In my native Canada, socialized medicine started as a radical reform initiative in one province before spreading nationwide. Half a century later, Canada’s version of Medicare for All forces patients to endure lengthy waits for subpar care.
The United States now risks repeating those mistakes.
Canada’s socialized medicine story starts in 1947, when Saskatchewan premier Tommy Douglas, the leader of the socialist Co-operative Commonwealth Federation who was later named the “Greatest Canadian” by the Canadian Broadcasting Corp. in 2004, established free hospital care for all citizens of the province. By 1962, the program had grown to include doctor care, making it the first universal, single-payer system in North America.
The province’s doctors were not fans. They saw socialized medicine as a threat to high-quality care. So on July 1, 1962 — the day the program went into effect — most of Saskatchewan’s doctors went on strike.
Their efforts were ultimately fruitless. Soon, progressive members of Canada’s parliament were backing a national version of Saskatchewan’s reforms. At the same time, public support for single-payer across the country began to swell.
That led to the 1966 passage of the National Medical Care Insurance Act, which created a single-payer system across Canada. In just four years, government-run health care had gone from an experiment in one province to a national policy.
In 1984, the Canadian government passed the Canada Health Act, which sets the conditions under which the federal government sends money to provincial governments to administer their own health care systems. Those conditions include making care free at the point of service and covering a comprehensive suite of medically necessary benefits, including hospital and doctor care but not prescription drugs.
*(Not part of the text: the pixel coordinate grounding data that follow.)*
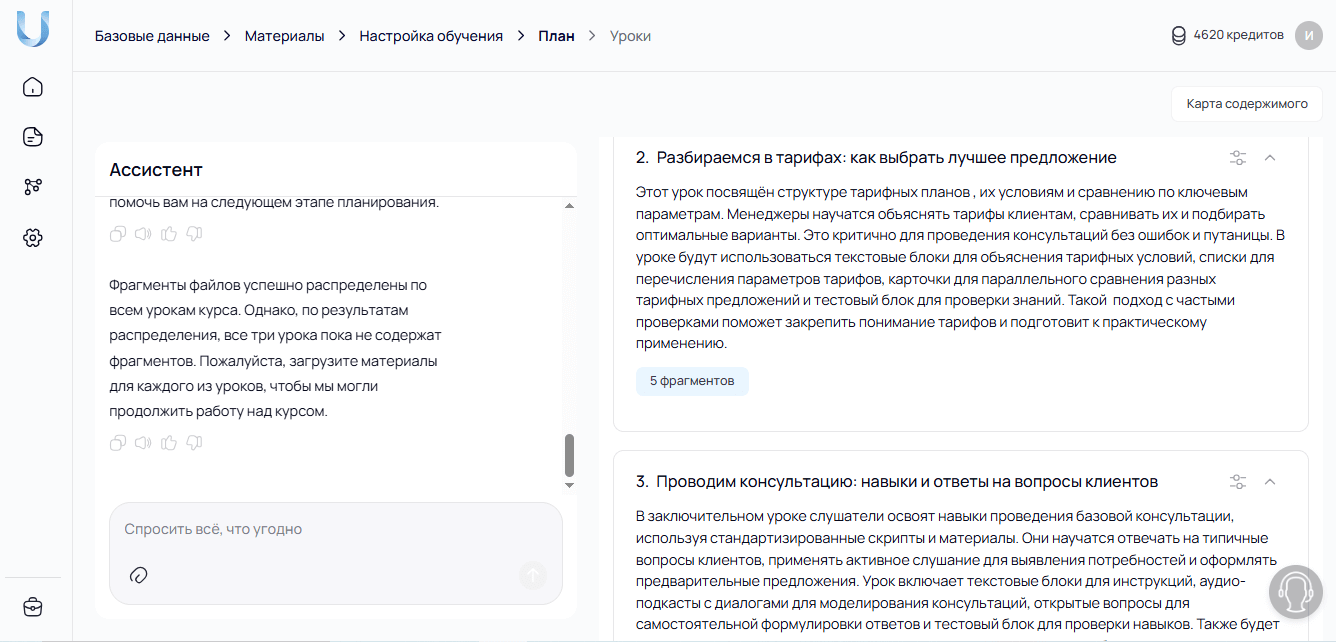The width and height of the screenshot is (1336, 642).
Task: Click the briefcase icon at the sidebar bottom
Action: click(x=33, y=607)
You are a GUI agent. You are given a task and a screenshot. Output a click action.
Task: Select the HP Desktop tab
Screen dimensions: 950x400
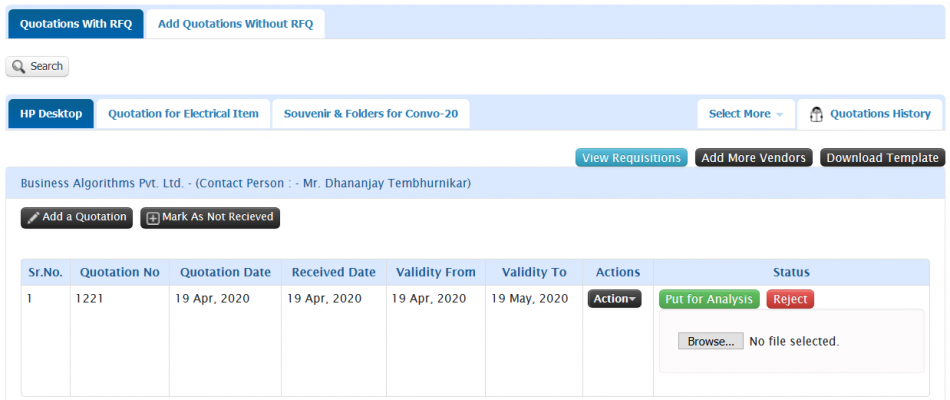coord(51,114)
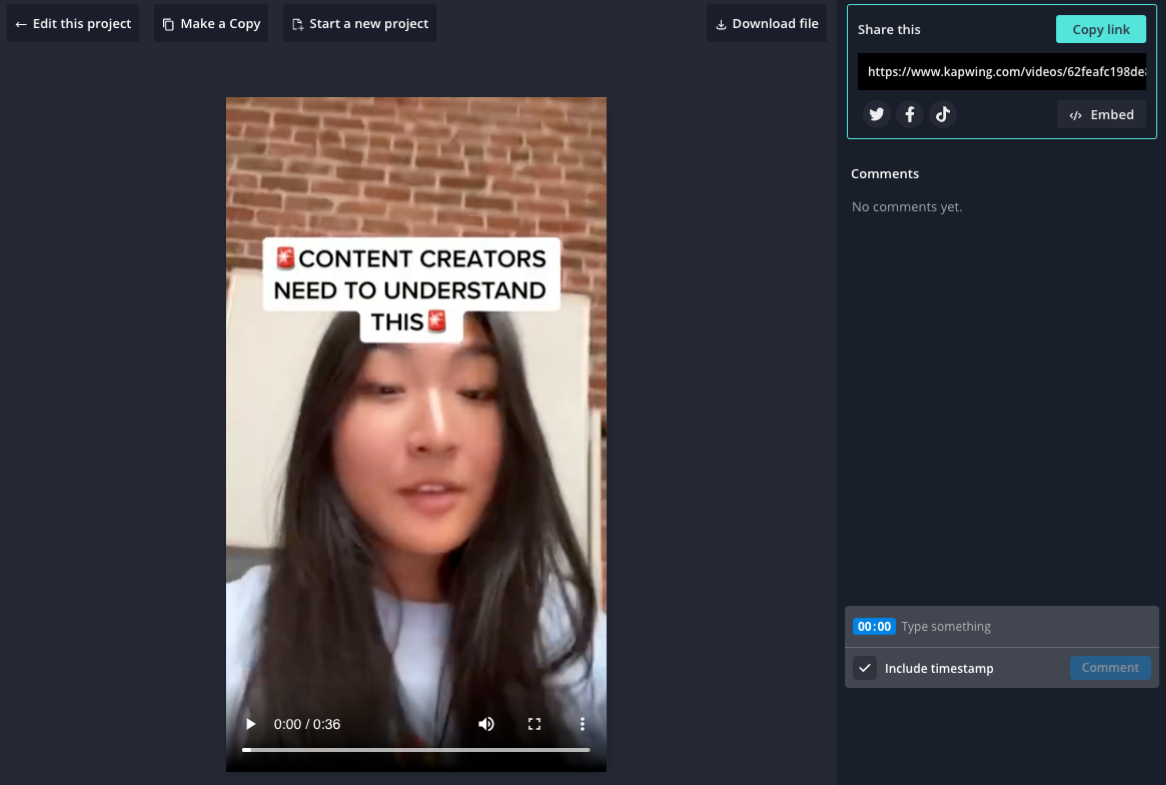Image resolution: width=1166 pixels, height=785 pixels.
Task: Enter fullscreen video mode
Action: pyautogui.click(x=534, y=724)
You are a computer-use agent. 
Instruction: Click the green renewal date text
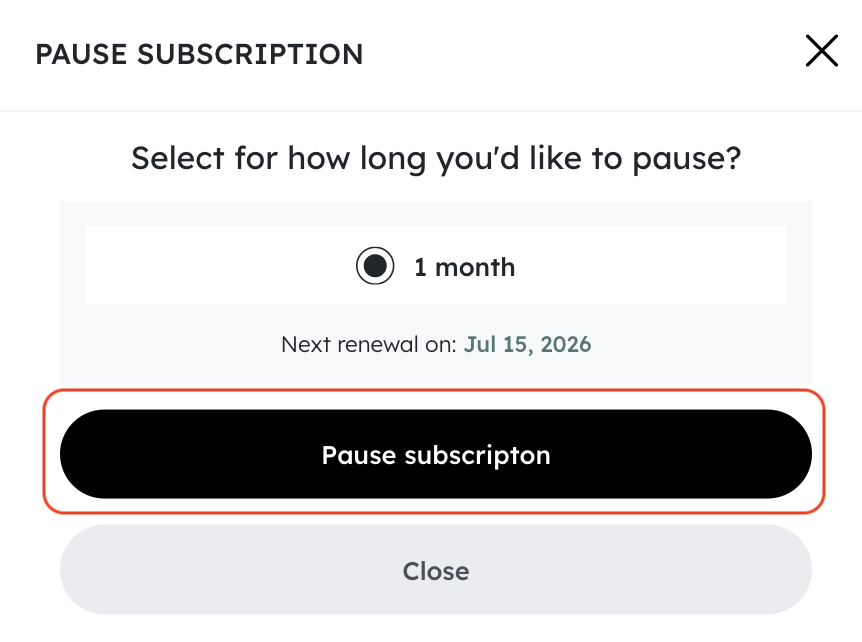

In retrospect, Canada’s doctors were right about socialized medicine leading to poor-quality care. According to the latest research from the Fraser Institute, a Canadian think tank, Canadian patients waited a median of nearly 20 weeks for treatment from a specialist after receiving a referral from a general practitioner in 2018. The median wait for orthopedic surgery last year was 39 weeks after referral from a general practitioner.
A recent Commonwealth Fund analysis of 11 health care systems in developed countries ranked Canada last on measures of timeliness. The same report found only 43 percent of patients were able to see a doctor or nurse on the same or next day the last time they required medical attention. Half of Canadians were forced to wait two hours or more for emergency-room care, compared to just one-quarter of Americans.
When medical care is administered by a government bureaucracy that outlaws private coverage and is financed by limited public funds, rationing and inefficiency are inevitable.
Yet, the leaders of several U.S. states are vying to be modern-day Tommy Douglases — and foist socialized medicine upon their constituents. The idea is in play beyond California, Washington and Colorado. Earlier this month, New York Assemblyman Richard Gottfried introduced a bill that would establish single-payer in the Empire State. Just last month, New York Mayor Bill de Blasio announced his own plan for universal government coverage in the nation’s largest city.
Medicare for All will likely be the official position of the Democratic nominee for president in 2020. And according to the latest Kaiser Family Foundation poll, 56 percent of Americans support single-payer.
In other words, the same confluence of forces that led to the Canadian government’s takeover of the country’s health care system are now playing out in the United States. Consequently, the single-payer reforms that blue states and progressive enclaves are contemplating could go national faster than most would expect.
For the sake of American patients, our leaders would do well to take note of the Canadian health care system’s long waits, rationed care, higher taxes and doctor shortages — and not import our northern neighbor’s failed policies here.
Nothing contained in this blog is to be construed as necessarily reflecting the views of the Pacific Research Institute or as an attempt to thwart or aid the passage of any legislation.